Eva CarneiroFA menepis kritik Carneiro dari Mourinho penyelidikan Dokter Portugis diberi kesempatan untuk berkontribusi penyelidikan melalui pengacaranya dalam penyalahgunaan seksis, menurut FA, menyangkal klaim dia sebaliknya

Asosiasi Sepakbola telah menolak kritik mantan dokter Chelsea Eva Carneiro murah dari proses disiplin mereka.

Pada hari Rabu, FA mengumumkan akan mengambil tindakan lawan manajer Blues Jose Mourinho atas tuduhan pelecehan seksis yang berkaitan dengan baris touchline dengan Carneiro selama 2-2 Liga Premier imbang Swansea City pada tanggal 8 Agustus.

Carneiro, yang telah dihapus dari tugas matchday oleh klub pasca insiden tersebut dan kemudian berpisah dengan klub, mempertanyakan penyelidikan FA dalam sebuah pernyataan yang dirilis sebelumnya pada hari Jumat.

“Saya berada di tahap tidak diminta oleh FA untuk membuat pernyataan. Saya bertanya-tanya apakah ini mungkin satu-satunya penyelidikan formal di negeri ini di mana bukti dari individu-individu yang terlibat dalam insiden itu tidak dianggap relevan,” katanya.

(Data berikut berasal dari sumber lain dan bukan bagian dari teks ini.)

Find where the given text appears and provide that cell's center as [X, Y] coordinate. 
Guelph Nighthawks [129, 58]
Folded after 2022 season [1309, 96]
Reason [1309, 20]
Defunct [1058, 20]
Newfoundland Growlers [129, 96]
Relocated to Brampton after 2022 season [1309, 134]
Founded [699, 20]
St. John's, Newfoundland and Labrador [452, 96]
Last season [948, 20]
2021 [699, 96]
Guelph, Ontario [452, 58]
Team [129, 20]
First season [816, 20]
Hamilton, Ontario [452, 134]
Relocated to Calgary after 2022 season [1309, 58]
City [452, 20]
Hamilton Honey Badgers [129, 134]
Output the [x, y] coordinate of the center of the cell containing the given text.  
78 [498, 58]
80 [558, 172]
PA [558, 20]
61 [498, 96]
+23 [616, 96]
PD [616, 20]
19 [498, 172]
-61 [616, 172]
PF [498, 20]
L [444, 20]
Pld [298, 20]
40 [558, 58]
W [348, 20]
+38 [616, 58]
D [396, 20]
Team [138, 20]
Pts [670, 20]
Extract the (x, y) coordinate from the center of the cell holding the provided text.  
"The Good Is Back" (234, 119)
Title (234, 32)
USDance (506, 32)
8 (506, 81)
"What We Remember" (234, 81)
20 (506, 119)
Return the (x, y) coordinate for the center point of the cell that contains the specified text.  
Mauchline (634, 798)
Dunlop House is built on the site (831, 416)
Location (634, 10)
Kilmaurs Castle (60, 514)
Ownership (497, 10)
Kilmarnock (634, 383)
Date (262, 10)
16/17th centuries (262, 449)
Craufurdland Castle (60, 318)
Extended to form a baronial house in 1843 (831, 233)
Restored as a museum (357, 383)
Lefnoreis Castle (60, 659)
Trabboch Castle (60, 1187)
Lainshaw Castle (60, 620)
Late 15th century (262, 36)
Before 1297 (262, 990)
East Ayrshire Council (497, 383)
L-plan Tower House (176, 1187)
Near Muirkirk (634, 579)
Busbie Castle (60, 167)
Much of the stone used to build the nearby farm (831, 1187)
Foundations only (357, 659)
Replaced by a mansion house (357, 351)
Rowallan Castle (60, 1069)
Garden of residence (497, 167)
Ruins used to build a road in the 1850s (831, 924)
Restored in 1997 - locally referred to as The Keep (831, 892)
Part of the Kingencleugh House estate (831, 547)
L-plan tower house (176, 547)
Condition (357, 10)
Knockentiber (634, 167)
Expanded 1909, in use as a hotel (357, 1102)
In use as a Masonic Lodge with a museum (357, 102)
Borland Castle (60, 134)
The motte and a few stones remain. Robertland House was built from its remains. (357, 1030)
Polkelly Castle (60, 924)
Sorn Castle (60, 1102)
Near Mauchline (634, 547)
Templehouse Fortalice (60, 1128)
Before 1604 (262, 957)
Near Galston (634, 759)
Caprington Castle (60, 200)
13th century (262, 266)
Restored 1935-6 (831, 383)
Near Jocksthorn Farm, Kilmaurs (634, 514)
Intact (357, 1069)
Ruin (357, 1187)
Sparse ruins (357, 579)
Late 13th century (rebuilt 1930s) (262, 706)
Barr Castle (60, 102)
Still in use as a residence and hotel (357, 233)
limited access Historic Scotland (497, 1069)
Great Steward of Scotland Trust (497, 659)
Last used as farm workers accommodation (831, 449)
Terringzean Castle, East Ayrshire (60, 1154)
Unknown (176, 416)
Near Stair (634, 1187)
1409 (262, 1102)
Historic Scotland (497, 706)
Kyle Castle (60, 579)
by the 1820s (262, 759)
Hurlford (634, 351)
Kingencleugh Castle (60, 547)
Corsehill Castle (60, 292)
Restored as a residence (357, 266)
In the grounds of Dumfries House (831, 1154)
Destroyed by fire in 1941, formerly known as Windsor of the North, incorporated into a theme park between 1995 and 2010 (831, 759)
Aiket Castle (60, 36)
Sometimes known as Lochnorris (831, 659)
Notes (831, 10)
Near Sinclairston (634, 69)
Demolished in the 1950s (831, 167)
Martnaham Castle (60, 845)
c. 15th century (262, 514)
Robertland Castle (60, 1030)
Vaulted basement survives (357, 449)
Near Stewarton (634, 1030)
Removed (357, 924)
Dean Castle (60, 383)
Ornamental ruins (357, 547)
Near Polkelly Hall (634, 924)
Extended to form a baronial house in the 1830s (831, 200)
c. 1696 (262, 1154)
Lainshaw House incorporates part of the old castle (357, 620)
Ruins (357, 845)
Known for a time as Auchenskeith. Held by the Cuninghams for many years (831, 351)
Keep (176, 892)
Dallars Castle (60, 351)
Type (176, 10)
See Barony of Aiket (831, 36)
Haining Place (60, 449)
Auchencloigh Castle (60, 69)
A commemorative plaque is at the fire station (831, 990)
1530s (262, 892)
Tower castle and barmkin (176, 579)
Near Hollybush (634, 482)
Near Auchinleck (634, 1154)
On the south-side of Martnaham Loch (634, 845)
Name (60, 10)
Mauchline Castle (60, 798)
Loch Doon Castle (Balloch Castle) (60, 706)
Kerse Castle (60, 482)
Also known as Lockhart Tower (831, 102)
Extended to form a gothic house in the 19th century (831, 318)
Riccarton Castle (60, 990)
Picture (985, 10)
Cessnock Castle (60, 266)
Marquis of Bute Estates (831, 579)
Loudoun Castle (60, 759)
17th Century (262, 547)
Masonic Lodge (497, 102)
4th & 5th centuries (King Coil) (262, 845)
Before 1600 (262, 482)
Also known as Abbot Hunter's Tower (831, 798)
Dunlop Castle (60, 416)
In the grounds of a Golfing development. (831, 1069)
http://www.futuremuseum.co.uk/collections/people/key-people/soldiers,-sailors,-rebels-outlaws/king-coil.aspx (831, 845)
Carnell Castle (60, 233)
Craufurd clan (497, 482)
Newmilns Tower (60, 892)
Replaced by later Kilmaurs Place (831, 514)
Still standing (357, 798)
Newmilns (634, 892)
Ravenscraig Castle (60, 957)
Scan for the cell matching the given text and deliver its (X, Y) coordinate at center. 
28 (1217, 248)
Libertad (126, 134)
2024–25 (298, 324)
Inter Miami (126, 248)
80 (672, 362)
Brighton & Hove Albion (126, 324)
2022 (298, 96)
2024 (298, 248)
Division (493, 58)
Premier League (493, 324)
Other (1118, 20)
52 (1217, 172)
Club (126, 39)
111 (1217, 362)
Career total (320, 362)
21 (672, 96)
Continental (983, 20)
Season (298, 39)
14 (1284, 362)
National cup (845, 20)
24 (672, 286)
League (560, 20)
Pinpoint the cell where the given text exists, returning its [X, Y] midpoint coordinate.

“Memilih untuk mengabaikan beberapa bukti pasti akan mempengaruhi hasil temuan.” tapi badan sepak bola Inggris menanggapi dengan mengatakan itu telah berhubungan dengan pengacara Carneiro ini, mengundang dia untuk memberikan bukti.

“Kami tidak pernah menerima informasi atau keluhan dari Dr Carneiro,” kata seorang juru bicara FA.

“Termasuk dalam korespondensi ditulis dengan pengacaranya, telah dibuat secara eksplisit jelas bahwa jika Dr Carneiro memiliki bukti untuk memberikan atau ingin mengajukan keluhan dia lebih dari diterima untuk melakukannya. Itu rute tetap terbuka.”

FA dianalisis rekaman kejadian – yang berasal dari Carneiro dan fisioterapis Jon Fearn memasuki lapangan untuk mengobati Eden Hazard selama tahap penutupan permainan di mana Chelsea sudah turun menjadi 10 orang – termasuk rekaman audio diperiksa oleh ahli linguistik Portugis.

Dalam pernyataannya, Carneiro juga menuduh FA gagal untuk mencari versi nya kejadian setelah ia diduga subjek pelecehan dari pendukung selama pertandingan antara West Ham dan Chelsea pada bulan Maret.

“Ini adalah insiden seperti ini dan kurangnya dukungan dari otoritas sepak bola yang membuatnya begitu sulit bagi perempuan dalam permainan,” tambahnya.